Ce n’est qu’en notre temps, en ce temps de vulgarisation de la science, grâce à l’arme la plus forte de l’ignorance, le développement de l’imprimerie, que la question de la liberté de la volonté est placée sur tel terrain où elle ne peut même exister. En notre temps, la majorité des hommes dits avancés, c’est-à-dire la foule des ignorants, a accepté les travaux des naturalistes qui s’occupent d’un seul côté de la question et les ont pris pour solution de toute la question.

Il n’y a pas d’âme ni de liberté parce que la vie d’un homme s’exprime par le mouvement des muscles, et les mouvements des muscles sont sous la dépendance de l’activité nerveuse ; il n’y a pas d’âme ni de liberté parce que, dans une période inconnue de temps, nous sommes descendus du singe, écrivent-ils et disent-ils, ne soupçonnant même pas que des milliers d’années auparavant toutes les religions et tous les penseurs non seulement reconnaissaient mais ne niaient jamais cette même loi de la nécessité qu’avec tel soin on tâche de prouver maintenant par la physiologie et la zoologie comparées. Ils ne voient pas que dans cette question le rôle des sciences naturelles consiste seulement à servir d’instrument pour éclairer un seul côté, car le fait qu’au point de vue de l’observation la raison et la volonté ne sont que des sécrétions du cerveau et le fait que l’homme en suivant la loi générale pouvait provenir des animaux inférieurs dans une période de temps inconnue, tout cela n’explique que d’un nouveau côté cette vérité reconnue il y a des milliers d’années par toutes les religions et théories philosophiques : qu’au point de vue de la raison, l’homme est soumis aux lois de la nécessité. Mais cela n’avance pas d’une ligne la solution de la question qui a une autre face, correspondant à la reconnaissance de la liberté.

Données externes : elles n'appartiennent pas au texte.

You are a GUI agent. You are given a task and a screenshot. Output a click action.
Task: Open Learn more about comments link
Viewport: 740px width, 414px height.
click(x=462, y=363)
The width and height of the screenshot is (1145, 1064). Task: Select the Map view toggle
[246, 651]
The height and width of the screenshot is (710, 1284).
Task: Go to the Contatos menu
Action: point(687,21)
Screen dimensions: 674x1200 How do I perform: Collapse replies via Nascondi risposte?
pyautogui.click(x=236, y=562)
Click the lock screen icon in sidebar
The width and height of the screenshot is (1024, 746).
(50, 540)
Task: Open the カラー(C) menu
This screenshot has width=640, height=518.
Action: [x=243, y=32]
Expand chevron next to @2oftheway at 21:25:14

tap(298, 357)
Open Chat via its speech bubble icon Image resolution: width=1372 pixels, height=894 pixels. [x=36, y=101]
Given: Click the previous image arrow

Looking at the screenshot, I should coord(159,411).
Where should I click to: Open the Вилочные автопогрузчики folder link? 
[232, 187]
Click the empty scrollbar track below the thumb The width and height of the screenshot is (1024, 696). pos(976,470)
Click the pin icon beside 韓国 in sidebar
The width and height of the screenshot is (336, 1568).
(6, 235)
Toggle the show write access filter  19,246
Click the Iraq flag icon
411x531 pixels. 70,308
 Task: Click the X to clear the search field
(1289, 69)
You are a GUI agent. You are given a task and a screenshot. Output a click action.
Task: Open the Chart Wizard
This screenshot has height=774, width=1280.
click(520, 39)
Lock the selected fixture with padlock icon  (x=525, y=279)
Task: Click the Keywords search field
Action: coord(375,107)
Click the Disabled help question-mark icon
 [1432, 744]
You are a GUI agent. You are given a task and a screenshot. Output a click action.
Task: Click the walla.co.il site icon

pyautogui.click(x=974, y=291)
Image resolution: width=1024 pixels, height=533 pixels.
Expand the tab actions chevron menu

Que les hommes soient descendus du singe dans une période incertaine, cela est de même compréhensible que le fait que les hommes ont été faits d’une motte de terre, à une certaine époque dans le premier cas, l’inconnue c’est le temps, dans le second, c’est le procédé), et la question : comment la conscience de la liberté de l’homme s’accorde-t-elle avec la loi de la nécessité à laquelle l’homme est soumis ? ne peut être résolue par la physiologie et la zoologie comparées parce que, dans la grenouille, dans le lapin et dans le singe nous ne pouvons observer que l’activité musculaire et nerveuse alors que dans l’homme nous observons l’activité musculaire et nerveuse plus la conscience.

Les naturalistes et leurs adeptes qui pensent résoudre cette question sont semblables à des plâtriers à qui l’on demande de crépir un côté du mur de l’église et qui, profitant de l’absence du surveillant des travaux, dans leur zèle couvrent de plâtre même les fenêtres, les tableaux et les charpentes, les murs non encore consolidés et se réjouissent qu’au point de vue de leur métier tout soit fait sans faute ni accroc.